*Provided passage*
*** Block opens ***

With a single pick in the top 128 spots in the NFL draft, Seahawks fans Thursday night felt like the family who shows up in town the day after the circus left. To amuse them, Pete Carroll and John Schneider earlier in the day offered a token high-wire act, hiring former first-round selection DT Robert Nkemdiche, who washed out of the league in 2019.
If Nkemdiche, 26, busts again, as he did with Arizona — no sacks or starts in 17 games over 2016 and 2017, then had 4½ sacks in 10 games in 2018 before a knee injury ended his season — a non-guaranteed single year deal for a backup is a good safety net.
But if that signing doesn’t turn your football crank, well, 2021 wasn’t the Seahawks’ draft year anyway.
More than a year ago, they saw college scouting trouble coming with the pandemic, and decided to have ’21 in 2020 by trading their first-rounder to the New York Jets for SS Jamal Adams.
“That’s a heck of a pick,” Carroll said Wednesday. “He had a really good year leading into getting drafted by us No. 1, and it would cost us another No. 1 to get that done, for that incredible football player we saw last year.”
When healthy, Adams was as advertised. Given the dubious history with top picks in the Carroll/Schneider regime, they were wise to have kept six feet of social distance from No. 1s well before it became trendy.
Making easier the controversial decision to give up two firsts and a third for a mere safety was the belief that the havoc caused by COVID-19 would make the 2021 crap shoot even crappier.

*** Block closes ***

*Data under study*

*** Block opens ***

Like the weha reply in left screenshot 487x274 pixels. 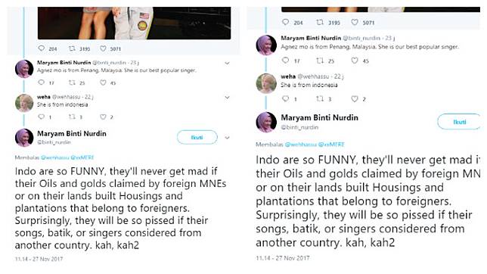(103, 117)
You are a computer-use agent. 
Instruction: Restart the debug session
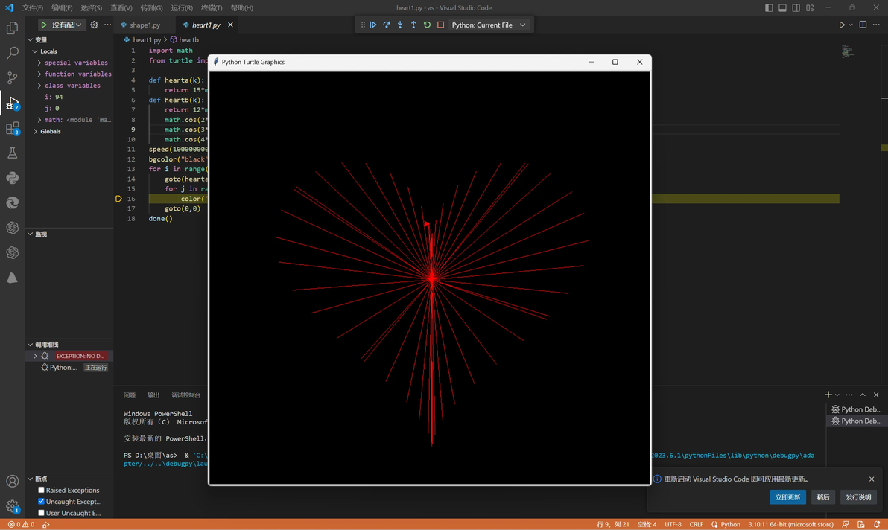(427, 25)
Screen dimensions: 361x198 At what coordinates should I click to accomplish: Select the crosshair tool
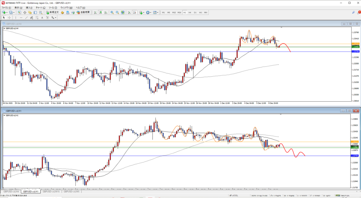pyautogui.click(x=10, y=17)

*** Block closes ***

*Task description*
Rewrite the passage on the Seahawks' draft from "With a single" up to and including "draft year anyway.", with "circus" changed to "carnival".

*Answer to the problem*
With a single pick in the top 128 spots in the NFL draft, Seahawks fans Thursday night felt like the family who shows up in town the day after the carnival left. To amuse them, Pete Carroll and John Schneider earlier in the day offered a token high-wire act, hiring former first-round selection DT Robert Nkemdiche, who washed out of the league in 2019.
If Nkemdiche, 26, busts again, as he did with Arizona — no sacks or starts in 17 games over 2016 and 2017, then had 4½ sacks in 10 games in 2018 before a knee injury ended his season — a non-guaranteed single year deal for a backup is a good safety net.
But if that signing doesn’t turn your football crank, well, 2021 wasn’t the Seahawks’ draft year anyway.